• _Aim of the exercise_: Lines from the one containing "Instruction: Click first" through the last line of the data are to be returned exactly, both ends included, minus any pictures.

• _Stored records_:
---+---

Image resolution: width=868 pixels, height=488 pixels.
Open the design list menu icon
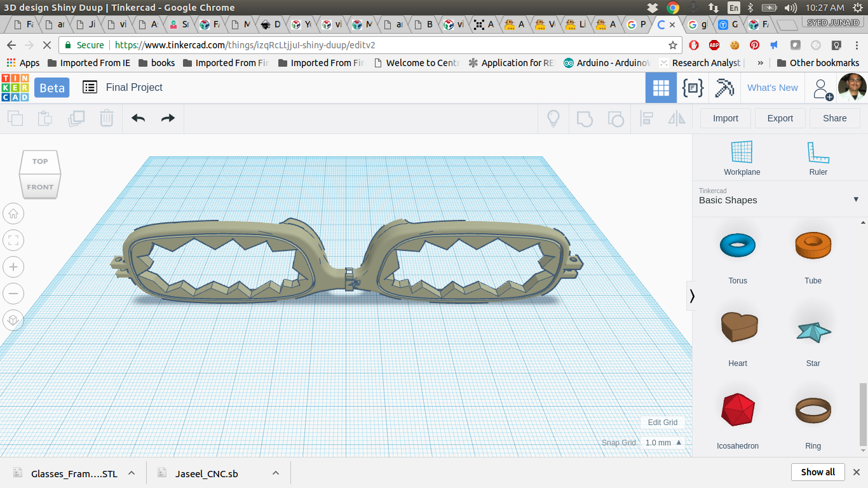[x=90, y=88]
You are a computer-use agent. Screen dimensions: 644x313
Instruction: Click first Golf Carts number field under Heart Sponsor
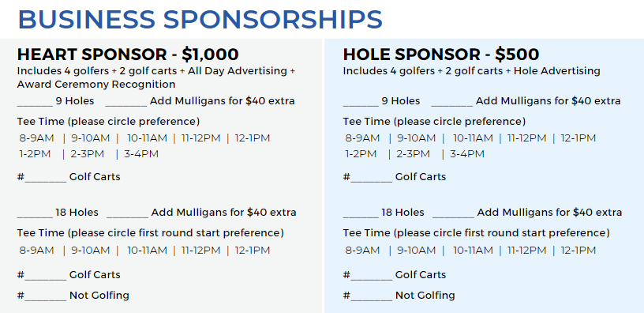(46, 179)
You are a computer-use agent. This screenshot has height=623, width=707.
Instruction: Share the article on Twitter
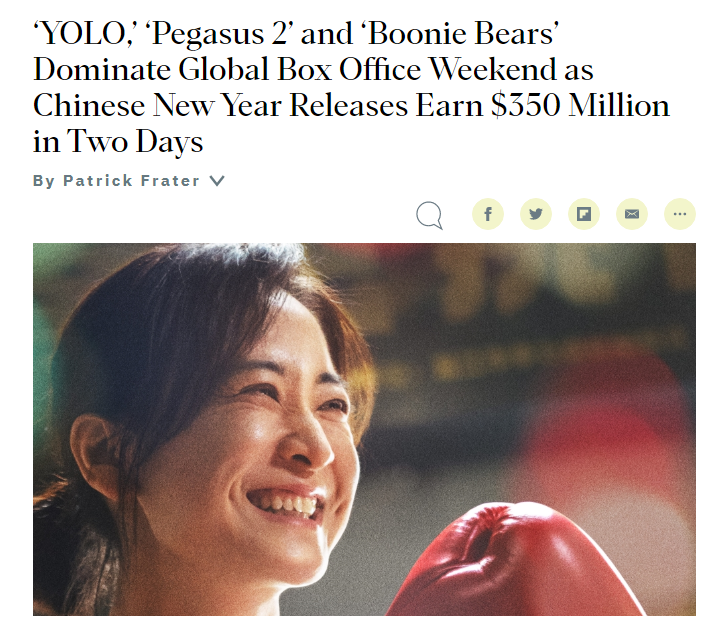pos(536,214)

---+---

• _Result of this exercise_:
Instruction: Click first Golf Carts number field under Heart Sponsor
(46, 179)
You are a computer-use agent. This screenshot has height=623, width=707.
Instruction: Share the article on Twitter
pos(536,214)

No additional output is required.